*** Information supplied ***

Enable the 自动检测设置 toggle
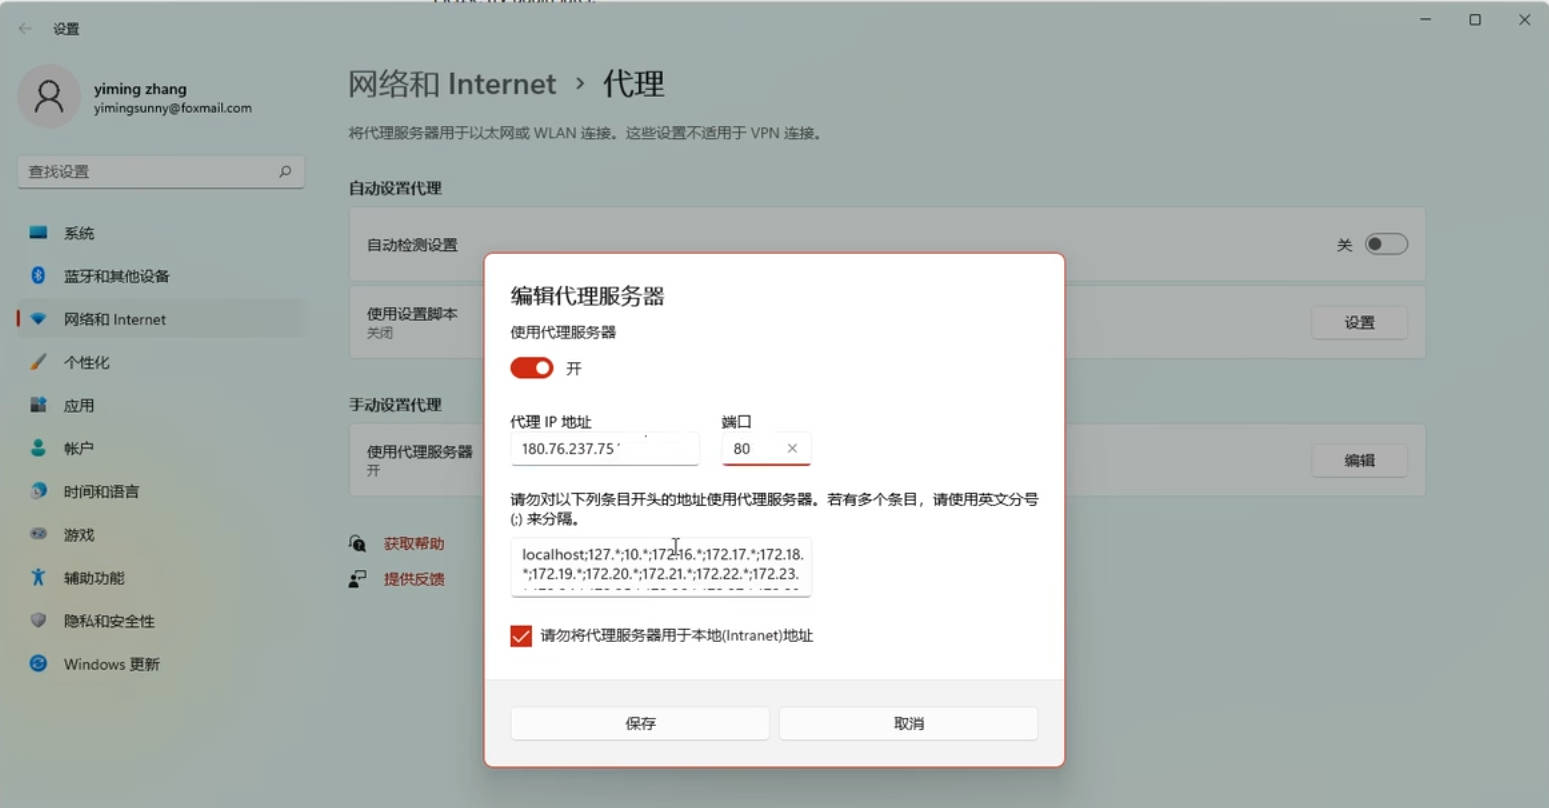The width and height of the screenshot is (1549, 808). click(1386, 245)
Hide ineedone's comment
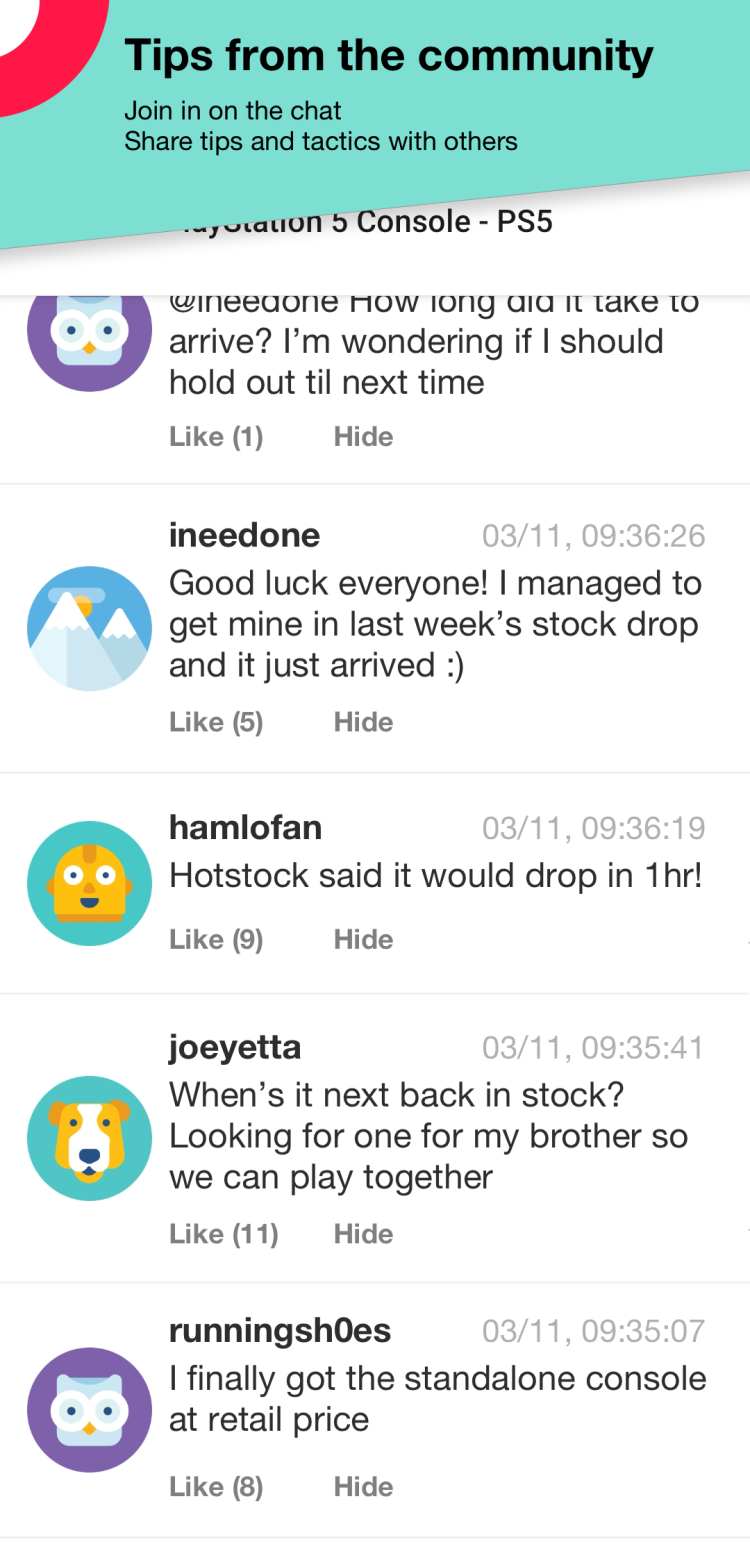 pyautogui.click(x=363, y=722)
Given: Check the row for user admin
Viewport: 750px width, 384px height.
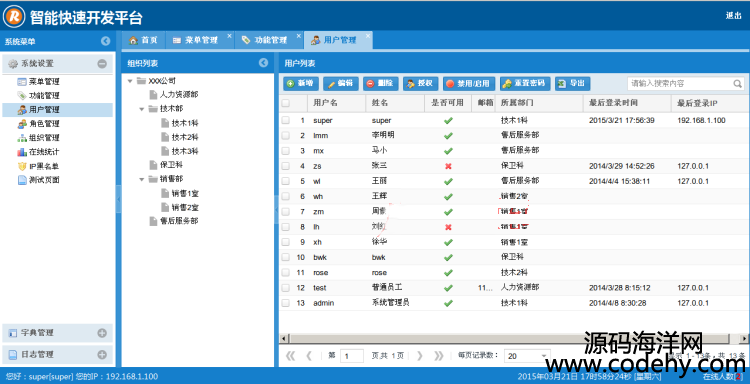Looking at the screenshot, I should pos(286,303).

*** End of Information supplied ***

The problem ->
Nothing but the pictures is to be left out; repeat the data exactly.

Reply ->
Enable the 自动检测设置 toggle
The width and height of the screenshot is (1549, 808). click(1386, 245)
Hide ineedone's comment
 pyautogui.click(x=363, y=722)
Given: Check the row for user admin
Viewport: 750px width, 384px height.
Looking at the screenshot, I should pos(286,303).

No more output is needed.